Our Angle: Designing the Kitchen

Whether you’re an accomplished culinary artist or Iron Chef wannabe, the kitchen should take center stage in your home design.

Kitchens have moved from unseen backroom workshops into homes’ central family and public entertainment spaces. As a result, kitchen design needs to be every bit as attractive and inviting as its related spaces.

Here are a few principles we apply to achieve visual continuity between our kitchen designs and the rest of the home.

The Art Wall. The back wall of the kitchen is often the most visible part of a home’s larger public space.

A common design practice: the obligatory, unwieldy range hood flanked by upper cabinets that appear to be glued on the wall with no relationship to anything surrounding them. A better way: Remove those unsightly appendages by relocating the items often kept in those cabinets to other areas such as a center island lower cabinets or the pantry to allow the opportunity to make it an “art wall.”

Full height and width back-painted glass or porcelain panels, oversized tile, quartz or unusual laminates make a strong statement that teases the eye to believe it is not the kitchen. Instead, it transforms into a sleek art wall.

The range hood also can be replaced with a virtually invisible ceiling vent remotely motored to minimize distracting noise.

Front vs. Back Kitchens. We often design our pantries to accommodate many of the items once thought mandatory in the “front kitchen.” This includes dishwashers, countertop appliances, and dishes, serving plates and bowls.

We sometimes refer to our pantries as the “back kitchen” because they assume some of the kitchen’s important but unattractive functions. This approach makes the front kitchen a clean, open and more attractive space.

Cabinets. We design our kitchen cabinets for maximum function according to how our clients cook, clean and entertain. We spend equal effort designing them to be visually integral to the overall public space.

We think of our kitchen cabinets as kitchen furniture. As our homes are more clean-lined, so are our kitchen cabinets.

We also strive to minimize distracting oversized door pulls, colors or finishes.

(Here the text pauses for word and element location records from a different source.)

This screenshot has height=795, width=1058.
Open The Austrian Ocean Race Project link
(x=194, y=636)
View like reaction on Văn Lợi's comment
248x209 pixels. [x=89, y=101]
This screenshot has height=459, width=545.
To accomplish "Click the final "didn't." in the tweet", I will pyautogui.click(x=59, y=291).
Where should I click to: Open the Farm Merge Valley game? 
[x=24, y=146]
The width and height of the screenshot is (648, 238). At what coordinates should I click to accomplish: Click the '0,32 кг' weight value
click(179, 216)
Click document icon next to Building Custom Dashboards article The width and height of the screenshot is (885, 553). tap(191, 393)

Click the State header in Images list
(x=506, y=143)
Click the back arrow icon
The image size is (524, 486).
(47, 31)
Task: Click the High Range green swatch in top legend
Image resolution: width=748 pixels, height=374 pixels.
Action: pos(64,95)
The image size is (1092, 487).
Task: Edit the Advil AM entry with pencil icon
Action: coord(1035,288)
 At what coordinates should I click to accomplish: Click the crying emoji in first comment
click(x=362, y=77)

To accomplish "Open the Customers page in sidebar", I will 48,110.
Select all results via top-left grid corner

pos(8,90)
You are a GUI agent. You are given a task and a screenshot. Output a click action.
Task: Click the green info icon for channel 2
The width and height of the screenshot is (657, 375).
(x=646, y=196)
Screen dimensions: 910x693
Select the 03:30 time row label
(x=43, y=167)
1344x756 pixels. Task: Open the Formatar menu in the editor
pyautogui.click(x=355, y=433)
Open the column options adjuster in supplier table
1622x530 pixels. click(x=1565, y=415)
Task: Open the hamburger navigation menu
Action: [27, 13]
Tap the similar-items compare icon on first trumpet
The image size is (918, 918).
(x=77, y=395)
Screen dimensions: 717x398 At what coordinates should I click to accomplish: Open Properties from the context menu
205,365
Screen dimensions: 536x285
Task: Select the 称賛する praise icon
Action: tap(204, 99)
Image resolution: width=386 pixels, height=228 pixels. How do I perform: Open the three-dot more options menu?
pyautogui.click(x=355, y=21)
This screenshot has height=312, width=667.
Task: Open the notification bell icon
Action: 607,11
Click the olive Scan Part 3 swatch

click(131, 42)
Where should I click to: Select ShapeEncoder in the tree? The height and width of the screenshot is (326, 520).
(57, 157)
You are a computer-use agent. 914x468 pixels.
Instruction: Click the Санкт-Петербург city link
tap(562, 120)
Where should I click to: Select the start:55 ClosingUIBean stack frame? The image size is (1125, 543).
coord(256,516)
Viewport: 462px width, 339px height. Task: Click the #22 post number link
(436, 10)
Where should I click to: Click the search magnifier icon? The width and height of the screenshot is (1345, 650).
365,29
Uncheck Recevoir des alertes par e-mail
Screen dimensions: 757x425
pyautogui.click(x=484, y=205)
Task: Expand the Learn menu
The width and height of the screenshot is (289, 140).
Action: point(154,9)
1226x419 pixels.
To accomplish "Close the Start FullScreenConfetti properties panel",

The key is to create an environment of continuity that is restful to the eye.

Furnishings. Our kitchens often incorporate an informal dining space in addition to an island eating bar. Configured as a glassy extension with views to outdoor living spaces can make it one of the most popular landing places in the home. Built-in banquettes that continue the materials and craftsmanship of the kitchen cabinetry can effectively integrate the informal dining space into the overall kitchen design. Alternatively, smaller scaled, comfortable furnishings work well to maximize views to the outdoors and minimize visual distraction.

Lighting. We prefer to continue the level and pattern of living and dining ceiling lighting into the kitchen, while accommodating the higher intensity work areas with abundant illumination. Our pendant lighting over central islands is smaller in scale to avoid distracting the eye.

Technology. Smart kitchens are becoming more mainstream. Now ranges and ovens can be programmed to operate virtually on their own. Refrigerators can monitor contents and inform us when we need to refill inventory.

As kitchens are increasingly woven into the fabric of living spaces, it is increasingly important they equally accommodate the creature comforts technology can bring. Audio systems, under-cabinet monitors for television streaming, and lighting and air comfort controls should be as easy to operate and instantaneous as in the other entertainment zones.

The kitchen as a visible and central part of a home’s living and dining spaces is not a passing trend. Even as home designs become more efficiently sized, kitchens will continue to take on an increasingly important role in everyday family gathering time, dining, relaxation and entertainment.

With careful consideration by a design professional, the kitchen can be a seamless part of your family space with the latest technologies, materials, finishes and design elements. We can ensure this central space serves the many expected functions in today’s active and multifaceted lifestyles.